Useful for any organization designing, developing, deploying, or using AI systems. This framework can be followed by organizations looking to meet AI regulatory risk management requirements, including the EU AI Act.

Implementation Considerations

  1. Risk Management: Implement the core functions: Govern, Map, Measure, and Manage.
    • Govern Function: Implement policies and procedures to oversee AI risk management activities.
    • Map Function: Identify and document the context in which AI systems operate, including stakeholders, intended uses, and potential impacts.
    • Measure Function: Develop and use metrics to assess the performance, impact, and risk of AI systems.
    • Manage Function: Implement strategies to mitigate identified risks, including technical, organizational, and procedural controls.
  2. Trustworthiness: Ensure AI systems are valid, reliable, safe, secure, and fair.
  3. Continuous Improvement: Regularly update risk management practices.

ISO 42001

Overview of ISO 42001

ISO 42001 is an international standard that defines the requirements for an Artificial Intelligence Management System (AIMS). The standard provides guidance towards responsible development, deployment, and use of AI systems by emphasizing ethical considerations, transparency, and continuous improvement. Organizations who apply the standard can obtain a certification through a certified auditing body.

Applicability

ISO 42001 is a voluntary standard that could be applicable to organizations of all sizes and sectors that develop, deploy, or use AI systems. This certification may be most appealing to organizations that have previously aligned their Information Security Management System (ISMS) to the ISO 27001 standard.
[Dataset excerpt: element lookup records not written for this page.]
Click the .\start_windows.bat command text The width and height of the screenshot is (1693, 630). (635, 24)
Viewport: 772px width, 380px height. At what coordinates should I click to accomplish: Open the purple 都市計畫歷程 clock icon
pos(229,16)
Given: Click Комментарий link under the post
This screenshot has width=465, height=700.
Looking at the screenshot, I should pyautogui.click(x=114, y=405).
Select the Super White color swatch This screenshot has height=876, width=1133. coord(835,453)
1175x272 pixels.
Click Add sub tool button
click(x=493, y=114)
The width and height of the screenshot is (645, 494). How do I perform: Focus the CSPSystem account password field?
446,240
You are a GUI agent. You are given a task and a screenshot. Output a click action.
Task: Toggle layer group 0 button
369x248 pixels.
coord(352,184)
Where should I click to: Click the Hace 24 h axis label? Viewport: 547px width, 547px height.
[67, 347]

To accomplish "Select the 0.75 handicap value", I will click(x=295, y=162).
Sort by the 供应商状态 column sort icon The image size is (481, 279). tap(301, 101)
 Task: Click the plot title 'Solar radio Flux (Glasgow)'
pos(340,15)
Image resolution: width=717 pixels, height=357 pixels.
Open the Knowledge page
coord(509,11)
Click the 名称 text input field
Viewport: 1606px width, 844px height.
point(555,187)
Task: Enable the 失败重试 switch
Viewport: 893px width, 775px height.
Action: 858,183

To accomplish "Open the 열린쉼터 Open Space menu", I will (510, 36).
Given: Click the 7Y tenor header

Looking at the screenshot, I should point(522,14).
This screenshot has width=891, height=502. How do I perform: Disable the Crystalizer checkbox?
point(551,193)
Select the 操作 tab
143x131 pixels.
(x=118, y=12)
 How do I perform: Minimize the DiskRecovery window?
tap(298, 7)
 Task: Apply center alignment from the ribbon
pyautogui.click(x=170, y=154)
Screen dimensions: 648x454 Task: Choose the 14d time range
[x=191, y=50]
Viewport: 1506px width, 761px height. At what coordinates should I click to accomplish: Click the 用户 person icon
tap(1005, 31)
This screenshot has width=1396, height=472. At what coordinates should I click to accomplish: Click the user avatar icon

Implementation Considerations

  1. Ethical AI Development:
    • Bias Mitigation: Implement processes to identify and reduce biases in AI systems.
    • Transparency: Ensure that AI decision-making processes are transparent and clearly explainable to stakeholders.
    • Accountability: Establish clear governance structures to oversee AI risk management activities.
  2. Compliance with Privacy Laws: Engage the Legal & Privacy teams to implement robust data protection measures to comply with applicable data protection laws and regulations (e.g., EU AI Act, GDPR).
  3. Continuous Improvement: Establish processes to regularly monitor and manage AI system performance against defined metrics and feedback.

MITRE ATLAS

Overview of MITRE ATLAS

MITRE ATLAS (Adversarial Threat Landscape for Artificial-Intelligence Systems) is a knowledge base of adversary tactics and techniques for AI systems, modeled after the MITRE ATT&CK framework.

Applicability

Security analysts, data scientists, or AI developers can use the MITRE ATLAS to stay informed on real-world threats to AI systems. Additionally, internal or external application security teams can leverage the threat intelligence as part of system security testing, red team exercises, threat modeling, and threat assessment activities.

Implementation Considerations

  1. Threat Techniques: The MITRE ATLAS has provided specific threat tactics (e.g., LLM Prompt Injection, LLM Data Leakage) that can be leveraged by Security Analysts to better under potential risks to AI systems.
  2. Mitigation Strategies: MITRE is continuously updating mitigation concepts (e.g., model hardening) to prevent or respond to threats and manage risks.
  3. CALDERA: MITRE provides an open source platform called CALDERA which is designed to automate adversary emulation, assist red-team exercises, leveraging the MITRE ATLAS knowledge base of adversary tactics.

Conclusion

Navigating AI risk and governance requires a comprehensive understanding of various frameworks and regulations. By aligning with the EU AI Act, NIST AI RMF, ISO 27001, and MITRE ATLAS, organizations can enhance their AI systems’ safety, security, and trustworthiness. This guide serves as a foundational tool to help customers meet their AI risk and governance obligations effectively.